In the setting of observational studies and under the no unobserved confounding assumption (note that this is the specific setting for which GPCERF is expressly designed), both the exposure level and the GPS score encode important information for the estimation of CERF; as a result, the range of their scaling parameters should be comparable, and the covariate balance will determine which coordinate is more important. The range should also cover both ends of the importance, from extremely important to nearly irrelevant. We choose to achieve this by considering the range on the log-10 scale with equally spaced candidate values. The specification of a range of \(\gamma/\sigma\) also follows the same rationale when the prior belief about the strength of the causal effect of the exposure is weak. Here is an example grid that covers both ends.

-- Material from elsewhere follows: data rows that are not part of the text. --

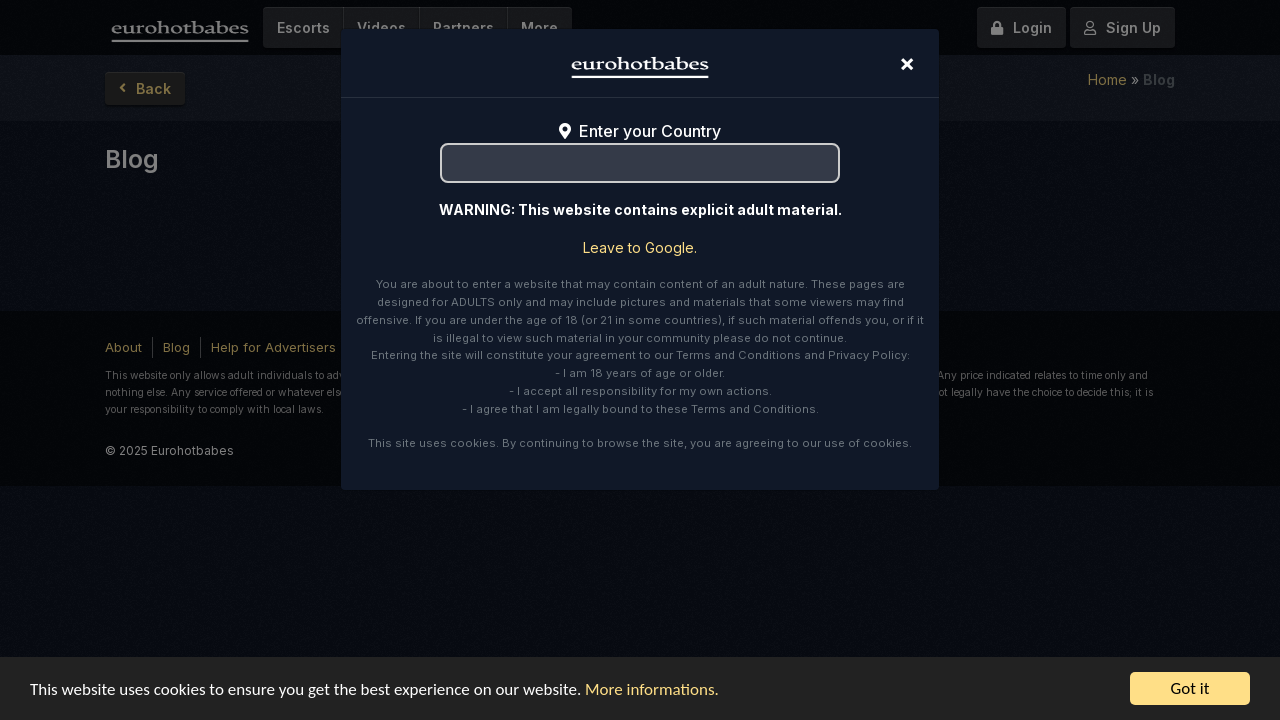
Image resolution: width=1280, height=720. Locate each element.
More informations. (652, 689)
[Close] (907, 63)
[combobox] (640, 163)
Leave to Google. (640, 247)
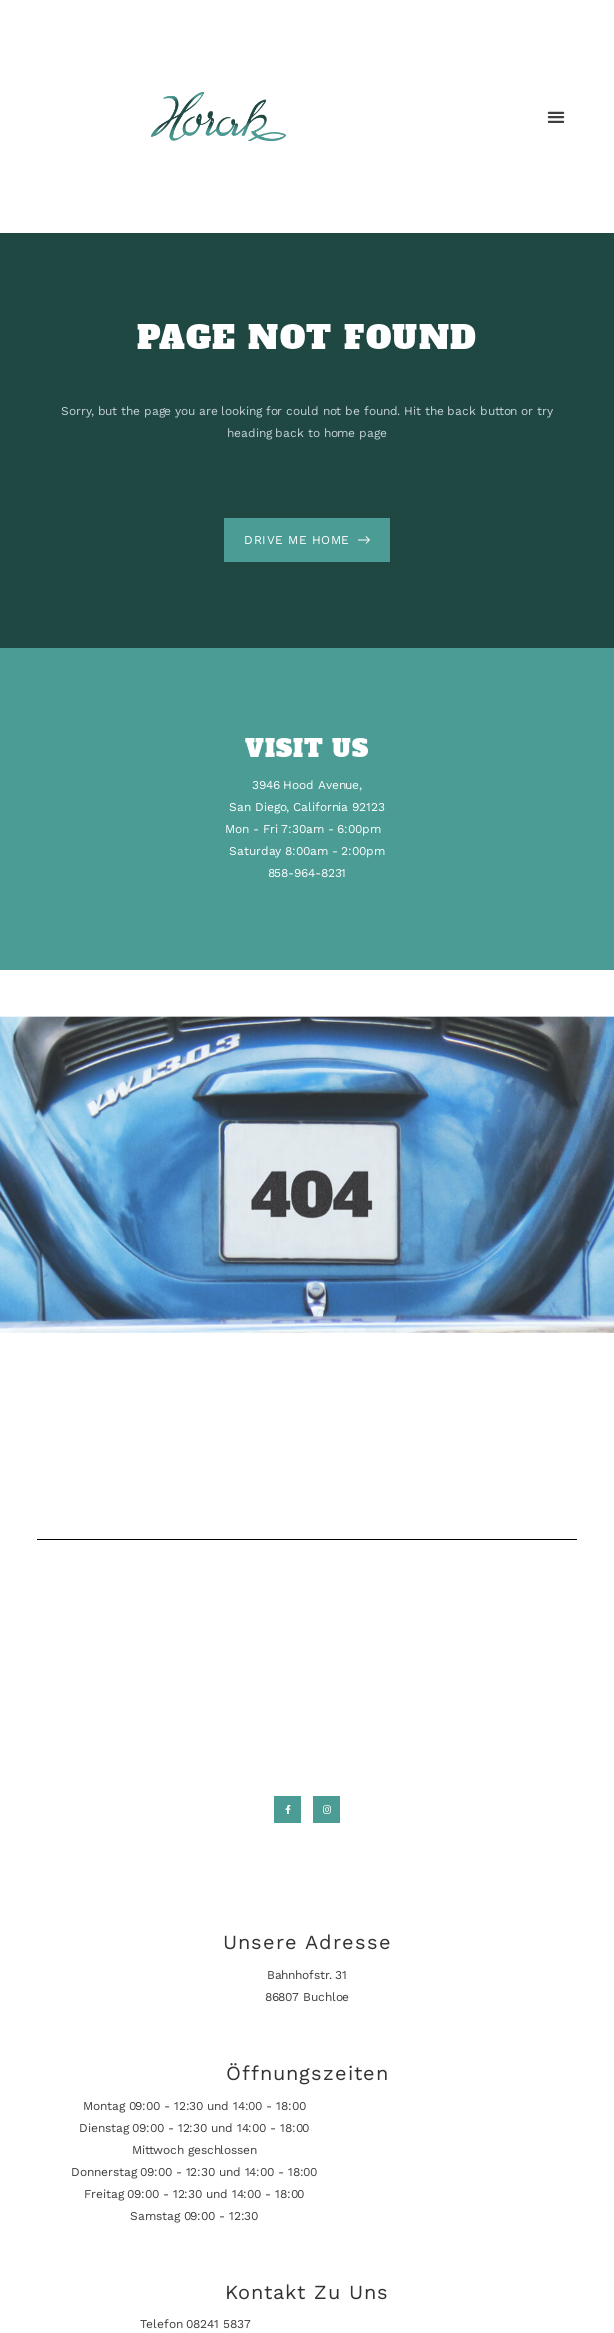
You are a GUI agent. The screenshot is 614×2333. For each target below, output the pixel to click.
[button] (556, 116)
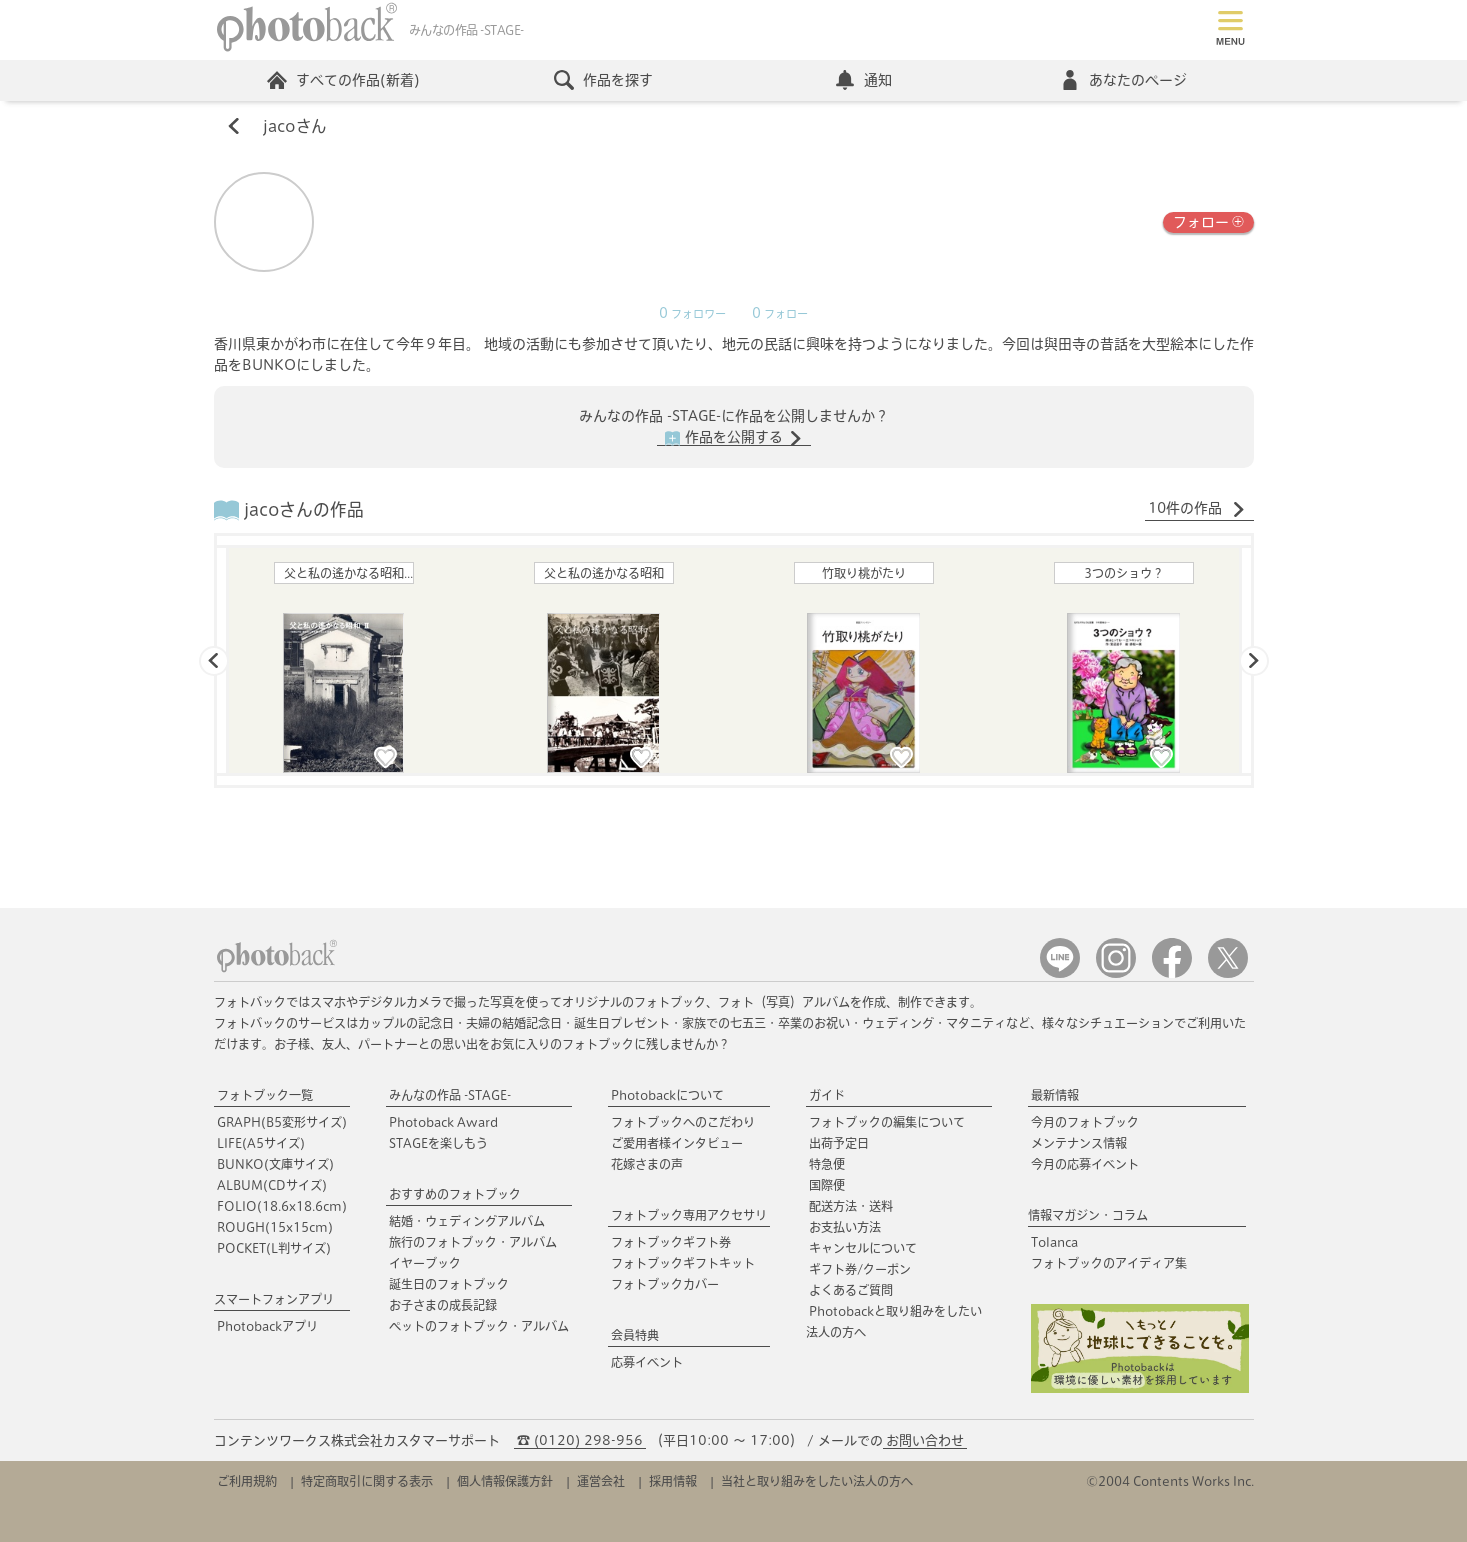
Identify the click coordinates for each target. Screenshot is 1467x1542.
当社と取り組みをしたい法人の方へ (817, 1481)
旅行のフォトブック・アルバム (473, 1242)
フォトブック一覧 (265, 1095)
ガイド (827, 1095)
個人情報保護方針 (505, 1481)
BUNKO (275, 1164)
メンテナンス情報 (1079, 1143)
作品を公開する (734, 438)
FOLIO (282, 1206)
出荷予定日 (839, 1143)
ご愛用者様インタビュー (677, 1143)
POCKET (274, 1248)
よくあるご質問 (851, 1290)
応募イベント (647, 1362)
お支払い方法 (845, 1227)
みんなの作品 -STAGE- (450, 1095)
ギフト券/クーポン (860, 1269)
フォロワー (692, 314)
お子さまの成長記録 (443, 1305)
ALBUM (272, 1185)
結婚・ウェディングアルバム (467, 1221)
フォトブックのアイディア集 (1109, 1263)
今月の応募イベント (1085, 1164)
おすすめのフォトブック (455, 1194)
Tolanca (1054, 1242)
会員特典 (635, 1335)
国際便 (827, 1185)
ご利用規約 (247, 1481)
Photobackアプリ (267, 1326)
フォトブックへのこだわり (683, 1122)
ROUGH (275, 1227)
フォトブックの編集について (887, 1122)
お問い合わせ (925, 1440)
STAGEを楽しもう (438, 1143)
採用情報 (673, 1481)
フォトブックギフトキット (683, 1263)
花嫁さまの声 (647, 1164)
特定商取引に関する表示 (367, 1481)
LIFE (261, 1143)
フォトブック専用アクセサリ (689, 1215)
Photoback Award (443, 1122)
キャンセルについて (863, 1248)
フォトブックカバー (665, 1284)
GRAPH (282, 1122)
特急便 (827, 1164)
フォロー (1208, 220)
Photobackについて (667, 1095)
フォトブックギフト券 (671, 1242)
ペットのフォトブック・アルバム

params_lst <- list(alpha = 10 ^ seq(-2, 2, length.out = 10),
beta = 10 ^ seq(-2, 2, length.out = 10),
g_sigma = c(0.1, 1, 10),
tune_app = "all")
In some instances, the observed data could be derived from randomized trials in which the exposure is entirely independent of any existing covariates. In this case, the estimated GPS score is, in fact, a noisy version of the exposure level (since the mean of the exposure level is not a function of the covariates), and it does not provide any additional information beyond the exposure itself. In this case, we have a strong prior belief that the importance of the GPS score is low, and thus, a large value of \(\alpha\) can be specified without any additional tuning. The range of \(\beta\) should focus on smaller values to capture the information carried by the exposure. The specification of \(\gamma/\sigma\) should rely on some qualitative characterization, such as simple visualization, of the relationship between the outcome and the exposure. The reason is that under randomized design, the CERF can be estimated by regressing the outcome on the exposure directly with a flexible model. If the scatterplot of the outcome vs. the exposure exhibits a clear trend, we should specify a large \(\gamma/\sigma\) to reflect the prior belief of a strong causal effect of the exposure. In reality, we may not know whether the study is a randomized trial. We can then compute the absolute correlations between the exposure and each of the covariates to detect potential deviation from randomization. When all the absolute correlation is smaller than a pre-specified threshold, for instance, 0.05, we can employ the specification for a hyper-parameter grid as described above for randomized trials.